[Collected data]
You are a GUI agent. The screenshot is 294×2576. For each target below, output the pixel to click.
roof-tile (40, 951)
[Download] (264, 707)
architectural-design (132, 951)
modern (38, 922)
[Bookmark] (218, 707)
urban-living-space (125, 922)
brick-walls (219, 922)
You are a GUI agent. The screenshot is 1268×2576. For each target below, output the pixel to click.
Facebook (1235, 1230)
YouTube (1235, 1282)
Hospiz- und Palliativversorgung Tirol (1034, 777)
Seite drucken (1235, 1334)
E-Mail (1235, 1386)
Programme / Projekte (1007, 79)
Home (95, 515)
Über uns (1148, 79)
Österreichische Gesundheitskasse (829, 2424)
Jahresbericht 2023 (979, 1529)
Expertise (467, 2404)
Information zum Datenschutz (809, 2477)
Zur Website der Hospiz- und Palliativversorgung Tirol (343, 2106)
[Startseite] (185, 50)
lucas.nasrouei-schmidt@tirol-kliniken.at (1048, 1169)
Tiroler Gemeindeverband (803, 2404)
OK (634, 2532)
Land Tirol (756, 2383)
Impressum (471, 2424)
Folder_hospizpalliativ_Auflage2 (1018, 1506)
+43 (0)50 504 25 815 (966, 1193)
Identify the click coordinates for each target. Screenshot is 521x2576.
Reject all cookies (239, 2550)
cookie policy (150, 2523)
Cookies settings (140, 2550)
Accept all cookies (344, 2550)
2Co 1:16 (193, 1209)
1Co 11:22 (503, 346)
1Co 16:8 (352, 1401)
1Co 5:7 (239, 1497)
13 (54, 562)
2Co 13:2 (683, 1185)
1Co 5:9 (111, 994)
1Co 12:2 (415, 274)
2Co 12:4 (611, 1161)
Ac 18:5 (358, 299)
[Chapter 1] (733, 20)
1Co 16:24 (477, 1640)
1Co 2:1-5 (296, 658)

*Task details*.
Please show the lines in the entries above that hold the string "each".

*Output*.
You are a GUI agent. The screenshot is 294×2576. For each target below, output the pixel to click.
You are a GUI agent. The screenshot is 1268×2576. For each target below, output the pixel to click.
Identify the click coordinates for each target. Screenshot is 521x2576.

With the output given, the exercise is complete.